- Written problem
Render the part that opens with the line containing "ぱんだのプロフィール (518, 1066)" and closes with the line containing "うし [うし (1個の項目)] (497, 2126)", both included, as a numbered list of items with any blank lines left out.

- Records for the exercise
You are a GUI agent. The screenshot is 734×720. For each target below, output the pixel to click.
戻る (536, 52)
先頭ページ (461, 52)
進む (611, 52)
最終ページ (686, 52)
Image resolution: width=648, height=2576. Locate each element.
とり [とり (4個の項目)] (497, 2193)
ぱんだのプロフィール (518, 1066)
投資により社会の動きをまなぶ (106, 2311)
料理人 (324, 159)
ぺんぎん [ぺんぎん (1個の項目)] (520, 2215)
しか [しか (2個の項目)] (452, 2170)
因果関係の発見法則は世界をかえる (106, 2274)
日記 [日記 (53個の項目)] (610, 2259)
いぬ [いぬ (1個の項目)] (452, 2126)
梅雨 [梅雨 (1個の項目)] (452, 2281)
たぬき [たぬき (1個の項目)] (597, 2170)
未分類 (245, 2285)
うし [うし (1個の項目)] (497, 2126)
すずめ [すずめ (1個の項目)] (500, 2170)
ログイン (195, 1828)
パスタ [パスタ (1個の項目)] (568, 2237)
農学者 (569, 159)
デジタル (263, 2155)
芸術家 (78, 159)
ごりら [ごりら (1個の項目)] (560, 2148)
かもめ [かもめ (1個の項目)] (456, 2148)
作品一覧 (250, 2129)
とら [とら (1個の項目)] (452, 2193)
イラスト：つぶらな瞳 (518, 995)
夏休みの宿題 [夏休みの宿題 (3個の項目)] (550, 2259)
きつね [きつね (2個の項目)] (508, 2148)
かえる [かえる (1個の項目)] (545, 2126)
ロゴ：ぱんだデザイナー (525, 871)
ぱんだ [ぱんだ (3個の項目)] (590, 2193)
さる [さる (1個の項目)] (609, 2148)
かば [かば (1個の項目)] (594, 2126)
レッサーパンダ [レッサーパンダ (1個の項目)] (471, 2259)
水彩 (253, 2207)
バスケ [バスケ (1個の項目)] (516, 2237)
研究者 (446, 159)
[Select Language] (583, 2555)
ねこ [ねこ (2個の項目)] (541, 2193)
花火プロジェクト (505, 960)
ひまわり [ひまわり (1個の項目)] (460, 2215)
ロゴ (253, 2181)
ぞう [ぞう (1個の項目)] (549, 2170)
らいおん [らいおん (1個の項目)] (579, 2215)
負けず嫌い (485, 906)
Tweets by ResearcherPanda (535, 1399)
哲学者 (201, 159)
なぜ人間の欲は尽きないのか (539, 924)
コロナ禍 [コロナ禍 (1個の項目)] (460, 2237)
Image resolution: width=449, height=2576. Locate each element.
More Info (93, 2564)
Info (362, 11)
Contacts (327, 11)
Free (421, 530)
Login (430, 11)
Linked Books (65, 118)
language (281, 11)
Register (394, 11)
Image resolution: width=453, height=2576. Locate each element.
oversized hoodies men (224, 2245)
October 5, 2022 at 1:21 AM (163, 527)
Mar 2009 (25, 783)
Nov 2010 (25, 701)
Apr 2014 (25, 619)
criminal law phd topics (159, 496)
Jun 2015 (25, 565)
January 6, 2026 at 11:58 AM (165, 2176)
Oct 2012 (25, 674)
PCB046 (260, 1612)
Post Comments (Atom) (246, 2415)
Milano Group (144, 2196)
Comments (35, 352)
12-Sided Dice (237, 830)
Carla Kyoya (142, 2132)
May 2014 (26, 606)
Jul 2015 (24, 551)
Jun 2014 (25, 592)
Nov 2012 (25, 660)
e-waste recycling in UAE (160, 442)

- Exercise output
1. ぱんだのプロフィール (518, 1066)
2. 投資により社会の動きをまなぶ (106, 2311)
3. 料理人 (324, 159)
4. ぺんぎん [ぺんぎん (1個の項目)] (520, 2215)
5. しか [しか (2個の項目)] (452, 2170)
6. 因果関係の発見法則は世界をかえる (106, 2274)
7. 日記 [日記 (53個の項目)] (610, 2259)
8. いぬ [いぬ (1個の項目)] (452, 2126)
9. 梅雨 [梅雨 (1個の項目)] (452, 2281)
10. たぬき [たぬき (1個の項目)] (597, 2170)
11. 未分類 (245, 2285)
12. うし [うし (1個の項目)] (497, 2126)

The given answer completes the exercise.